The scourge of phylloxera and legal recognition
At the turn of the 20th century, the nearly 60,000 hectares of Champagne vineyards were devastated by a vine pest called phylloxera. Following World War I, there were only 12,000 hectares of vineyards remaining. In response to this catastrophe, the Association Viticole Champenoise was created in 1898, first to find treatments against insect pests, and then to assist in the reconstruction of vineyards. Different grape varieties were now grafted onto American roots, and the previously disordered vineyards were now trained in neat rows. The number of vines per hectare was significantly reduced. New pruning and training methods were also adopted.
In 1927, the Champagne vineyard territory was legally defined. Centered on the Marne, it also extends into Seine-et-Marne and Haute-Marne, in the Aube and in the Aisne. It was not until 1936 that champagne received its Appellation d’Origine Contrôlée (AOC) designation. From the 1970s, a few villages were added to the appellation after careful examination by experts.
Dom Pérignon has given his name to a luxurious blend and the village of Aÿ is still renowned for its great vintages based on Pinot Noir. The rustic Gouais and Fromenteau grape varieties have given way to Pinot Noir, Pinot Meunier, and Chardonnay.

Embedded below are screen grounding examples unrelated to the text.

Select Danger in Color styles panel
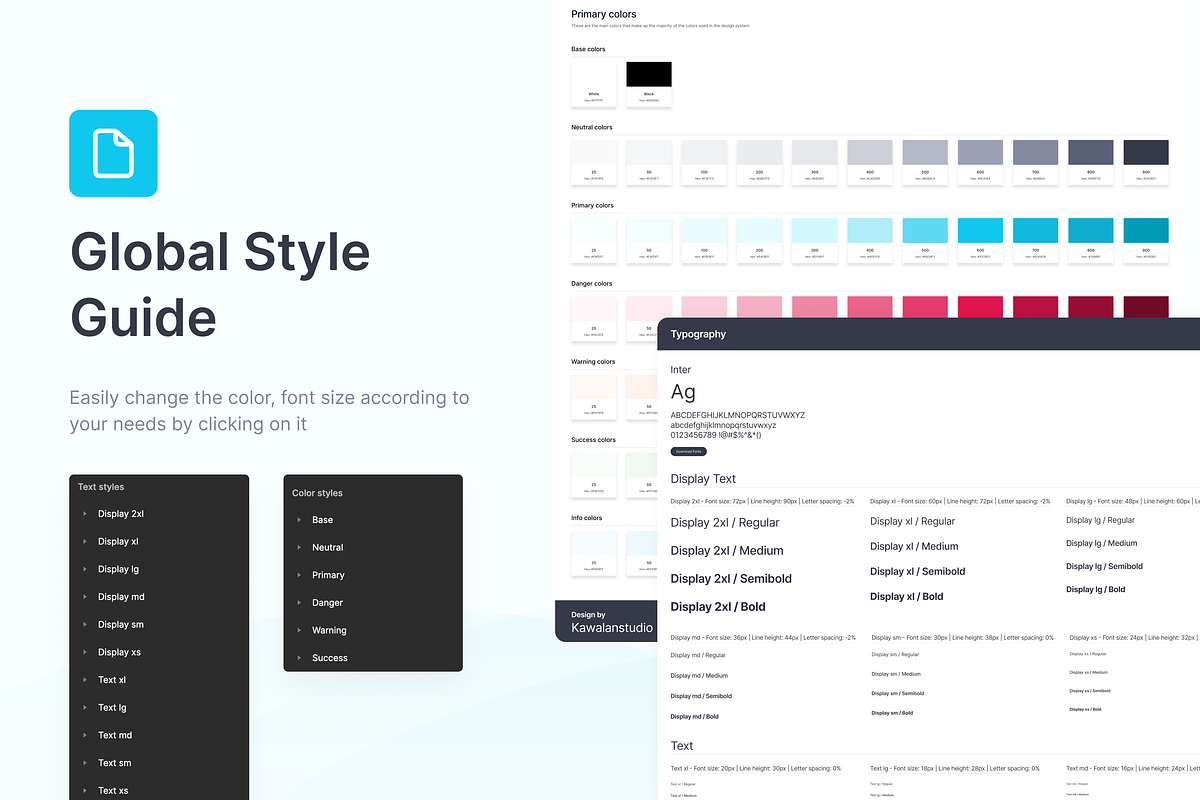Viewport: 1200px width, 800px height. 327,603
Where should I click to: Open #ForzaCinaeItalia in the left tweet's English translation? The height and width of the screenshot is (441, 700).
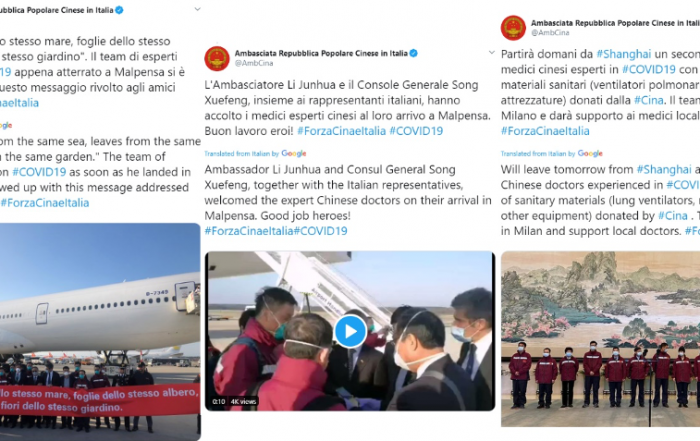(x=45, y=203)
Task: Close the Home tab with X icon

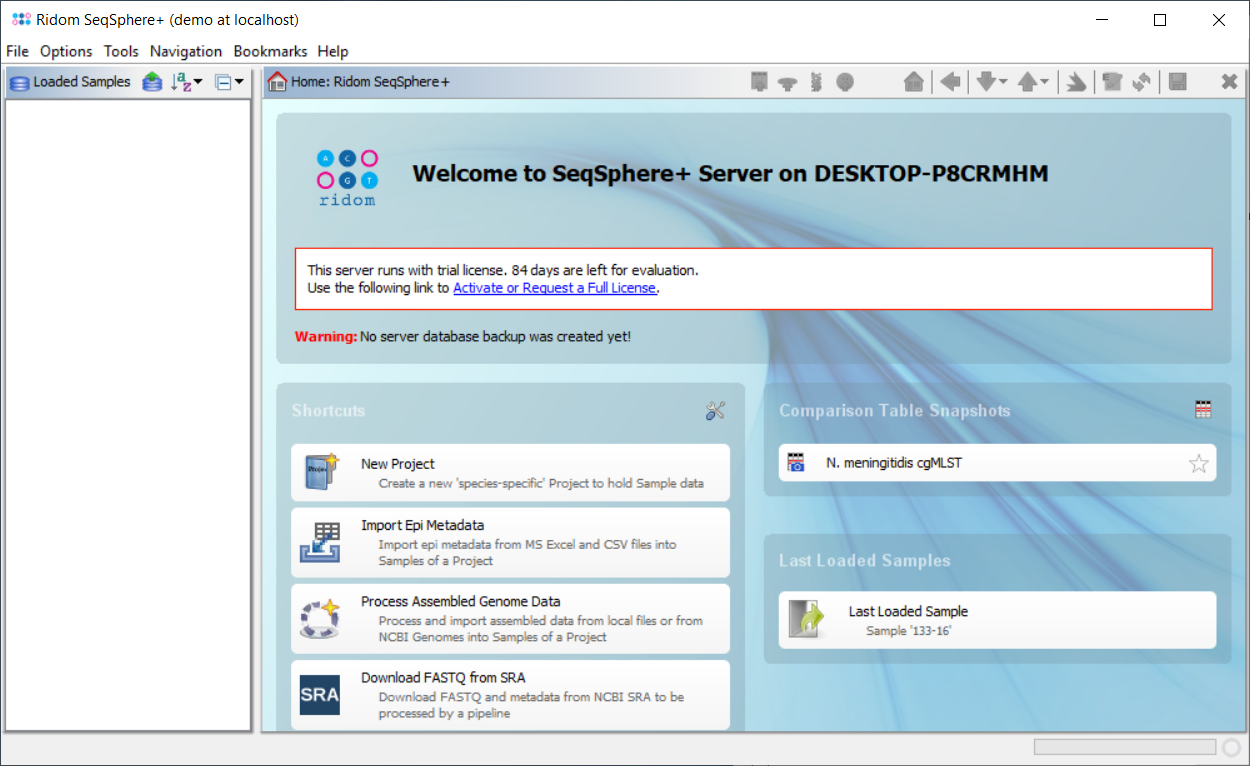Action: [1229, 82]
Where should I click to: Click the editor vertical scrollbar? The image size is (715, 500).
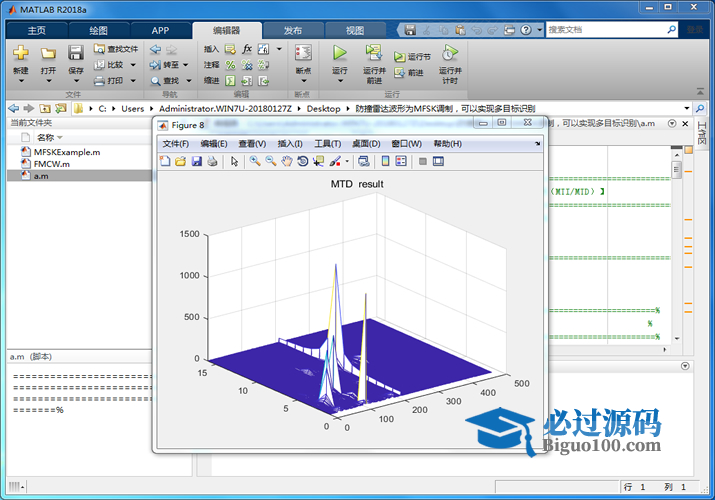click(x=677, y=172)
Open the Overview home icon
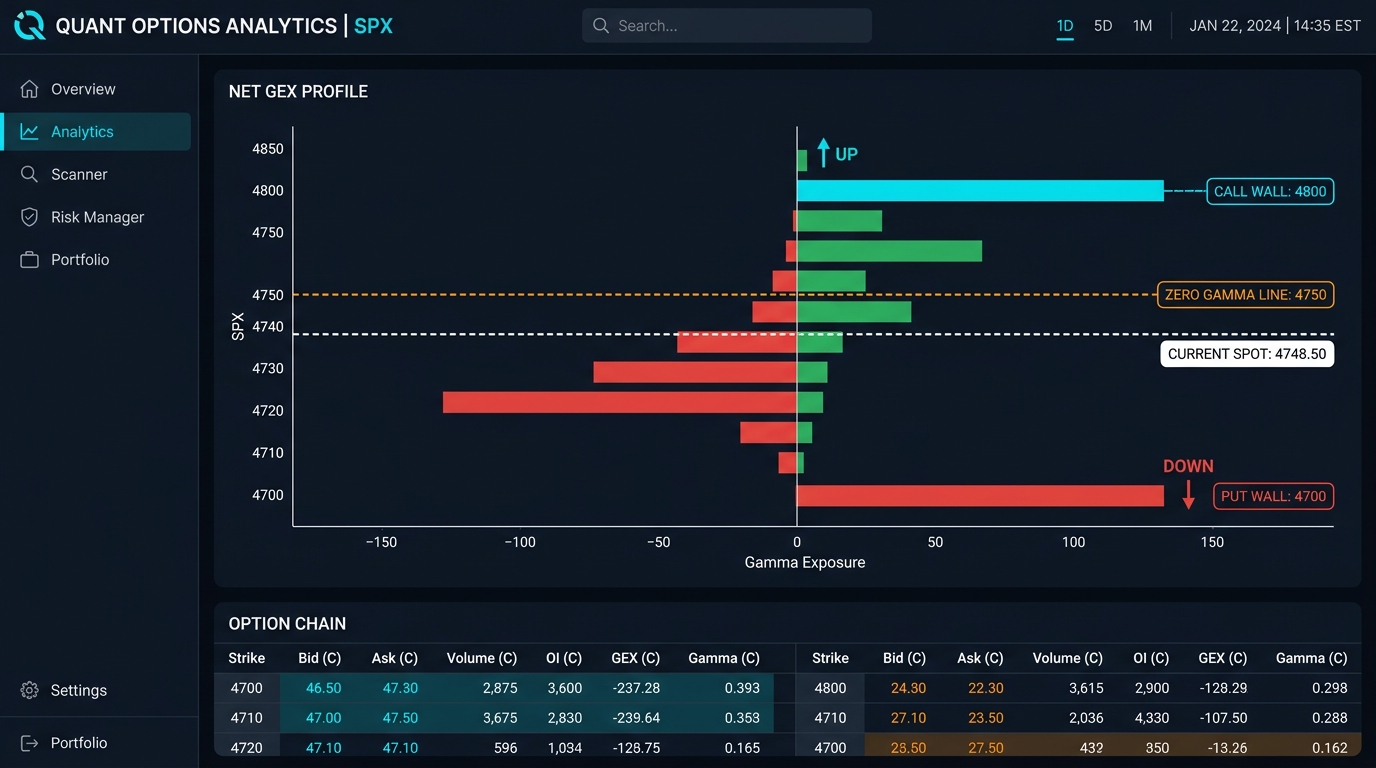Image resolution: width=1376 pixels, height=768 pixels. [x=30, y=89]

In 2021, the Champagne region covers 34,000 hectares. After the dark Covid years, sales are picking up again with 322 million bottles sold, generating a turnover of 5.7 billion Euros. France remains the largest market for Champagne (142 million bottles), although most bottles are sold abroad. The biggest buyers outside France are the United States, the United Kingdom, Japan, and Germany.
The Champagne market is dominated by large Houses that purchase grapes from growers to make their own blends. However, there are different categories of Champagne growers:
- Kilogram grape sellers who provide their grapes to the Champagne Houses or cooperatives.
- Cooperative harvesting growers supply their grapes to a cooperative and receive a portion of the produced bottles, on which they affix their own labels. Their Champagnes are made from the blending of juices from different producers.
- Manipulating harvesting growers. They also provide their grapes to a cooperative but reserve a portion of the pressing for themselves to carry out the transformation and bottling process. However, it’s still a blend of juices.
- Independent growers. Like Michel Gawron, they produce their own Champagne from vine maintenance to bottling, without involving the Champagne Houses or cooperatives. Today, there are 400 of them grouped under the label of “Vignerons indépendants de Champagne”, representing a minority of the 16,200 Champagne growers. Their Champagnes are made exclusively from their own grapes and unique know-how, resulting in a product with a distinct character and personality.